# START OF DOCUMENT EXCERPT

Monday, May 28, 2012

Miwok 2012

The lead up to the Miwok 100K was as pretty challenging.  For the last year or more, it seemed I had been battling one nagging injury after another.  The most recent of these, a nasty case of metatarsalgia in my left foot, really put me behind the curve as far as training went.  Still, the last couple of months had been relatively healthy, and while the overall training mileage wasn't anything to write home about, I managed to get a number of quality long runs in throughout April.  What I didn't get was any serious hill training.  Hitting the stairs at work wasn't always a great option (particularly when it started to get warm in the stairwells), and since Rice closed the stadium to outsiders, the options for any sort of structured "up & down" work are pretty limited.  Add to that some work issues that called into question whether I'd even be able to make the trip to California up until a week beforehand, and it wasn't an ideal situation.

Still, I was excited and optimistic about giving it a go for a number of reasons.  First, I absolutely love these trails.  Regardless of the exact route in a given year (the course has changed a bit the last few years), this is some of the finest trail running to be had anywhere.  Big ups, big downs, phenomenal scenery, lovely weather . . . seriously, it doesn't get much better than Miwok.  Second, my first-rate crew of Chris and Misty were joining me.  In addition to being excellent company, they know what they're doing when it comes to these things, which meant that I knew I wouldn't have to sweat the small stuff.  Third, work had sucked recently, and any opportunity to spend a long weekend outside in a beautiful place, far away from the office was a good thing.  Finally:  Wine Country.  'Nuff said.

Travel to the Bay Area was smooth (travel back home was another story) and we found a very tasty place to dine in Mill Valley  Got back to the hotel at a reasonable hour, got everything organized, taped my feet, and hit the sack.  The race was scheduled to start at 5:00 a.m. (what is it with these crazy-early starts?), so Chris, Misty, and yours truly were in the car and on the way down to Stinson Beach well before 4:00 a.m.  Check in was a minimalist affair.  A table, some volunteers, a race number, and that was it.  Hung out in the car with the crew for a bit and then decided to head to the start line.  One problem - no one knew where it was.  Finally, the RD showed up in the middle of the parking lot with a bullhorn, gathered everyone up, and announced we'd be doing a quick loop around the lot to spread folks out a bit.  Minutes later, we were off.  Quintessential no-fuss trail race start.

# END OF DOCUMENT EXCERPT

* WHAT NEEDS TO BE DONE
Condense the paragraph of the Miwok 2012 race report that begins "Still, I was excited and optimistic" into a short list of the reasons it gives. The material that comes next is from a separate source and is unrelated to this race report.

# START OF DATA LINES

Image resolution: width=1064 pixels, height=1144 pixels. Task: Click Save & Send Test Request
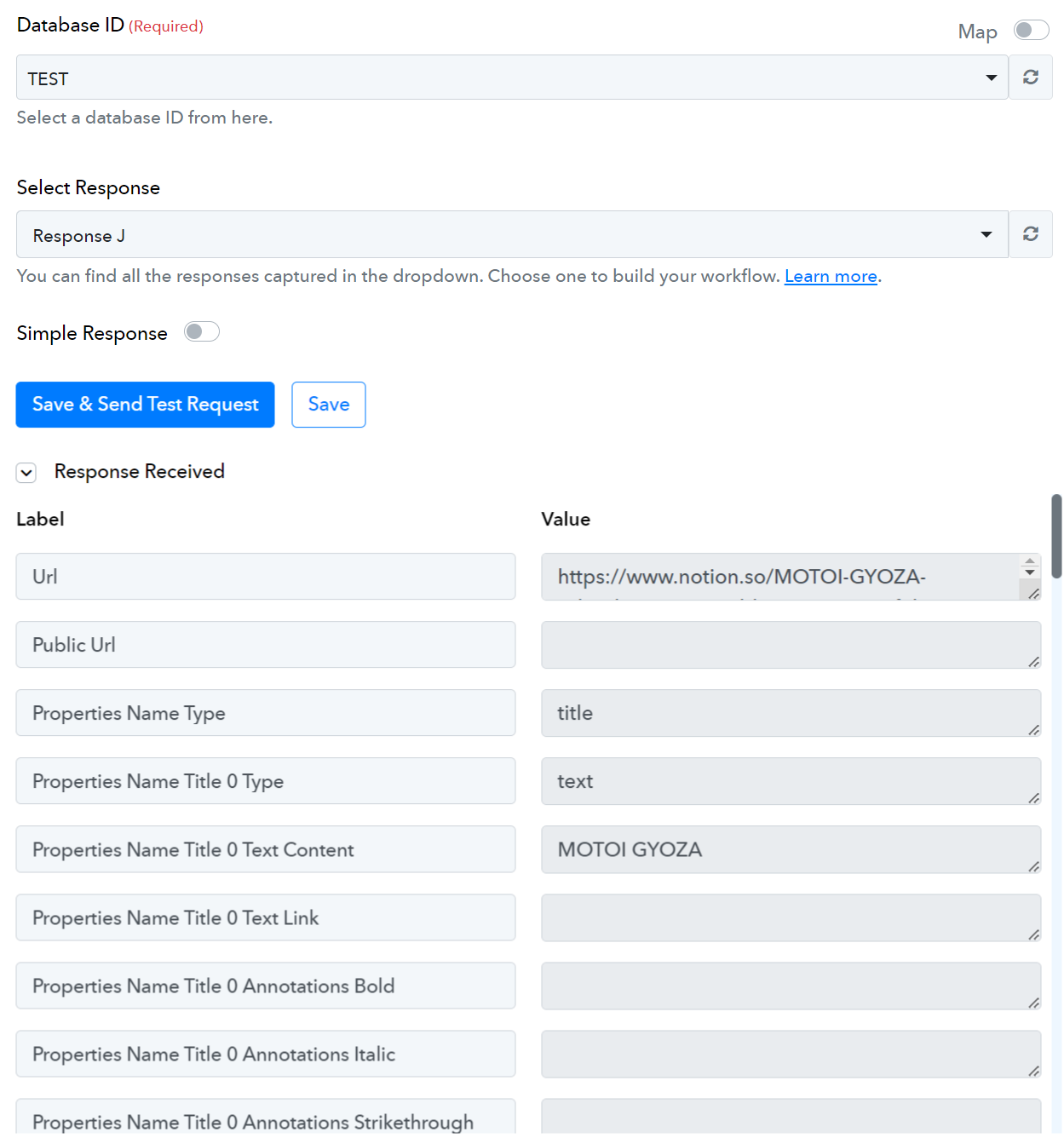[145, 405]
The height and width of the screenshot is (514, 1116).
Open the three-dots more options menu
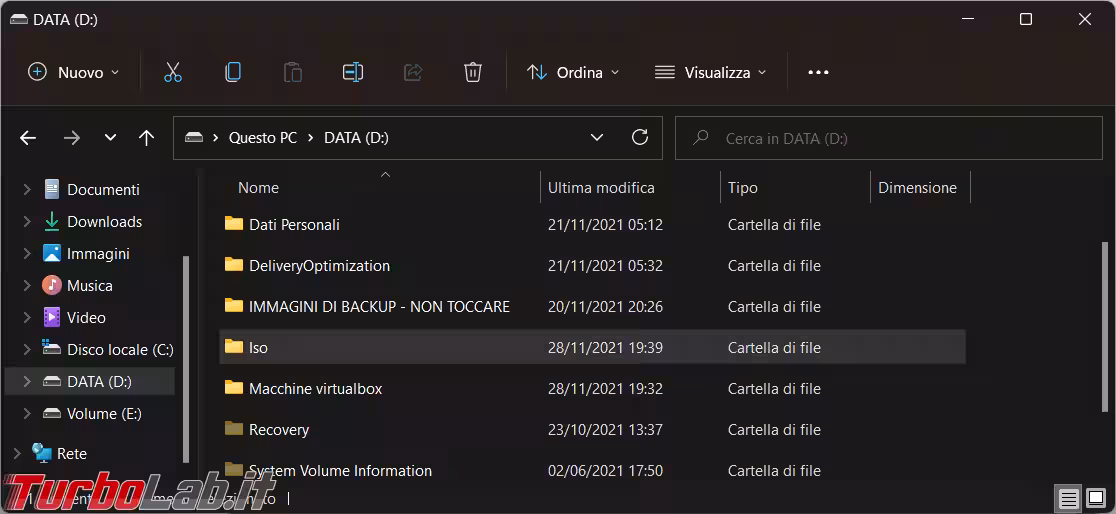click(818, 72)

# END OF DATA LINES

* CORRECT RESULT
Reasons for excitement and optimism about running the Miwok 100K:
- The trails are among the finest anywhere, with big climbs and descents, phenomenal scenery, and lovely weather, whatever the route in a given year.
- Chris and Misty, an experienced and enjoyable crew, were coming along, so the small stuff was taken care of.
- After a bad stretch at work, a long weekend outdoors far from the office was welcome.
- The trip included Wine Country.